I added a second (Polish), then a third (Serbocroatian), then a fourth (Czech), then a fifth (Bulgarian) Slavic language to my general knowledge of the family based on my previous acquisition of Russian.
I understand what you are getting at in asking for the time needed for an English speaker to learn a first Slavic language, and though I cannot answer for myself, I can give you a concrete example: I have an older American acquaintance who, for his military service during the cold war, was drilled in Russian at Monteray and then posted in Berlin, where his job was to listen to Russian radio transmissions and report anything suspicious. He told me that he had no prior knowledge of the language whatsoever, that he got five hours a day of training, and that the program lasted roughly a full year. Assuming he got Sundays off, that’s roughly 300 x 5 = 1500 intensive hours of drill will basically equip your average Joe to do this task, though I have no idea how broad his knowledge was outside his field of specialization, and though I do know that, decades latter, he had forgotten absolutely everything.
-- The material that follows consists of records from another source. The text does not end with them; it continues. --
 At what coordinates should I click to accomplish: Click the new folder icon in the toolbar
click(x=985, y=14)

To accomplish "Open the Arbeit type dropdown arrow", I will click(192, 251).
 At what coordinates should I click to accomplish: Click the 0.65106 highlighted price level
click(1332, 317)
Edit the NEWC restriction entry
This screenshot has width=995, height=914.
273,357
Well, I myself have never learned any language by focusing intensively and exclusively on it so that I could easily say how long it took me to go from nothing to “knowing” it, nor have I ever tried to get to a certain level by a certain deadline. I taught myself Russian by working at it slowly but regularly, fifteen or twenty minutes a day, each and every single day, over a number of years while simultaneously studying lots of other languages in a similar fashion. First of all I thoroughly internalized the content of Assimil’s "Russisch ohne Mühe" by shadowing and writing out the entire text repeatedly, then I did lots of grammatical exercises, then I began reading literature by means of bilingual texts, and finally I lived with a family in St. Petersburg for a month while I also took individual lessons from a private tutor for about five hours a day. At that point I could express my opinions on just about any topic while participating in complex conversations, I could write a daily journal that she did not cover in red while correcting it, and I could read, understand, and discuss Pushkin with her, so I suppose I can claim to have mastered it to a relatively advanced level.
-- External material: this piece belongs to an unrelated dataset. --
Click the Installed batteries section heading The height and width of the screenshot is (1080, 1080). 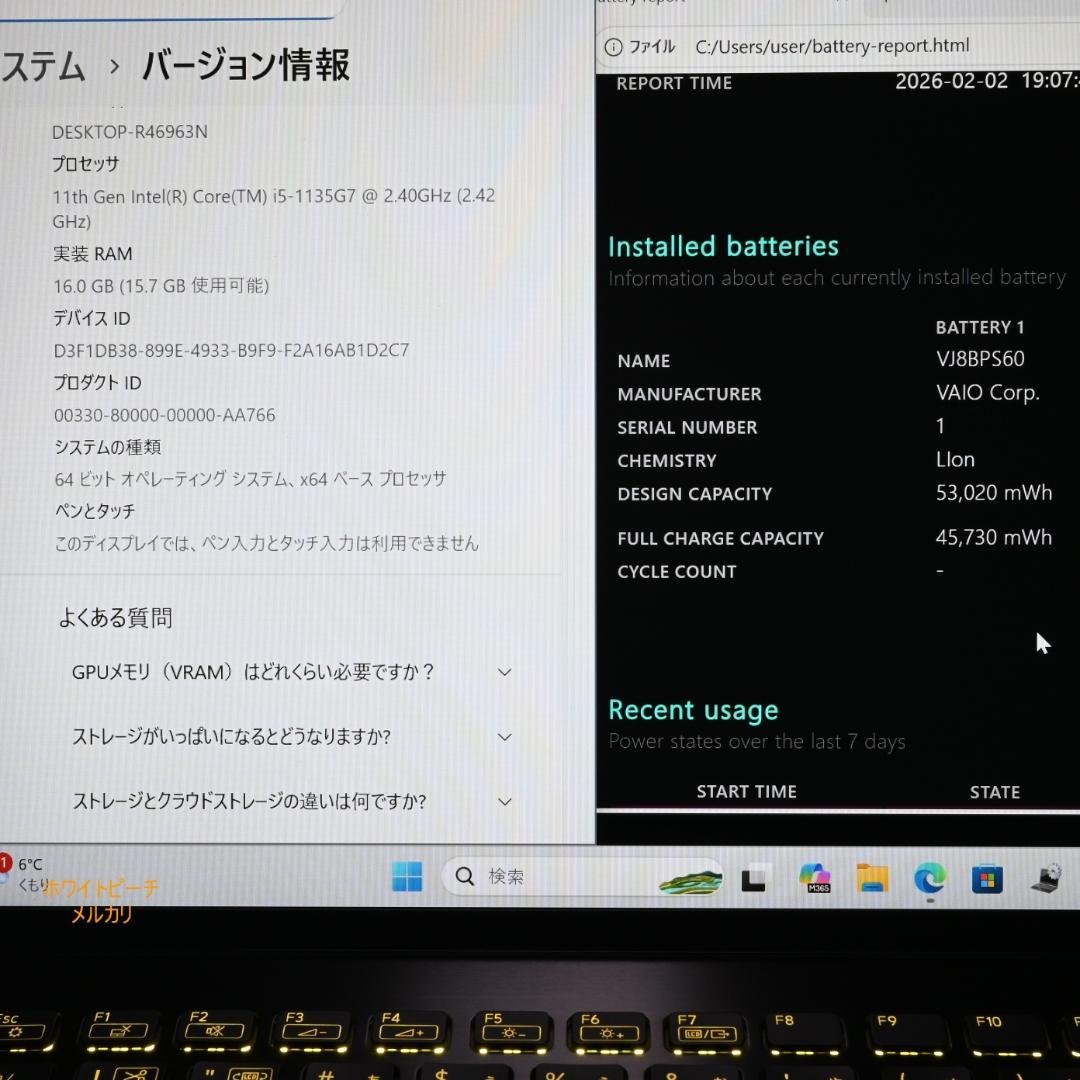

It was at this point that I branched out, adding the other Slavs in the order mentioned above, and in a fashion similar to the way I learned Russian. I have to say that the transition was quite easy in all four cases, and that it got progressively easier. I became thoroughly familiar with the content of the courses after only a few weeks of shadowing and I was then able to begin reading literature with the aid of bilingual texts, albeit slowly.
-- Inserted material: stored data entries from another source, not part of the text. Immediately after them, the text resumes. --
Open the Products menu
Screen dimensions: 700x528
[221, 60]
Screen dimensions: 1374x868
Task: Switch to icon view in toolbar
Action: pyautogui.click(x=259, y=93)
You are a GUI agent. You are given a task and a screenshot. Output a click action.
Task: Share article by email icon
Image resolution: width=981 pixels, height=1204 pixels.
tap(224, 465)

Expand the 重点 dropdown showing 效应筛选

Through reading Dostoyevsky, Tolstoy, and (my favorite) Turgenev, I have subsequently really improved my Russian reading speed and comprehension by expanding my vocabulary through context rather than dictionary work, and now I rather wish that I had waited before adding these other Slavs because it is clear that the more you know of one language, the more knowledge you have to transfer, but at the time I needed to rush them in because I was approaching a date beyond which I had promised myself that I would not learn any more new languages and I wanted to make sure that I built in a Slavic base. At rate, I have never felt any confusion or difficulty in keeping any of these languages separate—to me, each has a distinct voice and a distinct character, though I am sure that when I finally first get to Warsaw, my Polish will at first sound rather Russian. I honestly believe that my linguistic prowess is based purely upon obsessive hard work, but to the degree that I have any special gift or talent, it may be this, i.e., that I have never had any trouble confusing languages in my head or my speech, for each automatically gets its own separate category in my brain.